Mon, May 20, 2013

Oil company breaks guidelines to warm homes, hearts

Photo: Erin Cox, Sun Media Wire

DONATIONS — Ike Libby, right, stands with his wife, Shirley, center, and friend Nancy Carpenter, left, as Janis Carlton sits behind the desk at Hometown Energy fielding calls about donations for heating assistance. The company was flooded with calls from around the nation after an article in the New York Times featured the business and a struggling Maine couple.


REGION — People in desperate need of home heating this winter are getting their prayers answered, as one local energy company generously delivers 100 gallons to their tanks. 
 
"There's a lot of people out there, especially in the [western] foothills, where the income is not that great," says Ike Libby, co-owner of Hometown Energy, LLC in Dixfield. 
 
Since September, Libby said, Hometown Energy has helped more than 100 people heat their homes and has spent thousands of dollars from an account set up to help people heat their homes this winter and hopefully years to come.

* * * * *

* [WHAT YOU SHOULD DO]:
Copy out the entire article about Hometown Energy's heating oil donations word for word. The rows that follow were taken from a separate source.

* * * * *

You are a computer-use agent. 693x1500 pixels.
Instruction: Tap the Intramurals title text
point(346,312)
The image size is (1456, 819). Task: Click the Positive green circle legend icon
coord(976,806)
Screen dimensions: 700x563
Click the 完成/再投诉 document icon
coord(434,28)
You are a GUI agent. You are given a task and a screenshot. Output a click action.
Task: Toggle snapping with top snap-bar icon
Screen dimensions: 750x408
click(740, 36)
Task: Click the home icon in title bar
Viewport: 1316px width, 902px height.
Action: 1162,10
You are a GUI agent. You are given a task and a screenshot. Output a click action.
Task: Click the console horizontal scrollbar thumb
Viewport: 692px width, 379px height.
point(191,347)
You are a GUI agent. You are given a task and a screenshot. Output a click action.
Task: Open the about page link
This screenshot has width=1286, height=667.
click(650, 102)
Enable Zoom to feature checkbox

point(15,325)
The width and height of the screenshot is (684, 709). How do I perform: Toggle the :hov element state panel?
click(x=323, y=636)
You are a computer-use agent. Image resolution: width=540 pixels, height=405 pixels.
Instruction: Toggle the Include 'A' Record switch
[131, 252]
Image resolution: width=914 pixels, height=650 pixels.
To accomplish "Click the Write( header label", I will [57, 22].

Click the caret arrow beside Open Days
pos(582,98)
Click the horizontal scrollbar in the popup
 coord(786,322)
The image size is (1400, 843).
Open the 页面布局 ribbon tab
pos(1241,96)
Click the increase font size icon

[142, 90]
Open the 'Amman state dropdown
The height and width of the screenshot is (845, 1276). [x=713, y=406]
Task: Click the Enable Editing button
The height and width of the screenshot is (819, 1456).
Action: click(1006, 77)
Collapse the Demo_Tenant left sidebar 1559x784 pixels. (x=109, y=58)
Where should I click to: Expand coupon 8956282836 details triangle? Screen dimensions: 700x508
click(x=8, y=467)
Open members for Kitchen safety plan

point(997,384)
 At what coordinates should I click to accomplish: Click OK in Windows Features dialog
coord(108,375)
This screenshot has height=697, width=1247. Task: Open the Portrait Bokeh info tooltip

* * * * *

* [CORRECT OUTPUT]:
Mon, May 20, 2013

Oil company breaks guidelines to warm homes, hearts

Photo: Erin Cox, Sun Media Wire

DONATIONS — Ike Libby, right, stands with his wife, Shirley, center, and friend Nancy Carpenter, left, as Janis Carlton sits behind the desk at Hometown Energy fielding calls about donations for heating assistance. The company was flooded with calls from around the nation after an article in the New York Times featured the business and a struggling Maine couple.


REGION — People in desperate need of home heating this winter are getting their prayers answered, as one local energy company generously delivers 100 gallons to their tanks. 
 
"There's a lot of people out there, especially in the [western] foothills, where the income is not that great," says Ike Libby, co-owner of Hometown Energy, LLC in Dixfield. 
 
Since September, Libby said, Hometown Energy has helped more than 100 people heat their homes and has spent thousands of dollars from an account set up to help people heat their homes this winter and hopefully years to come.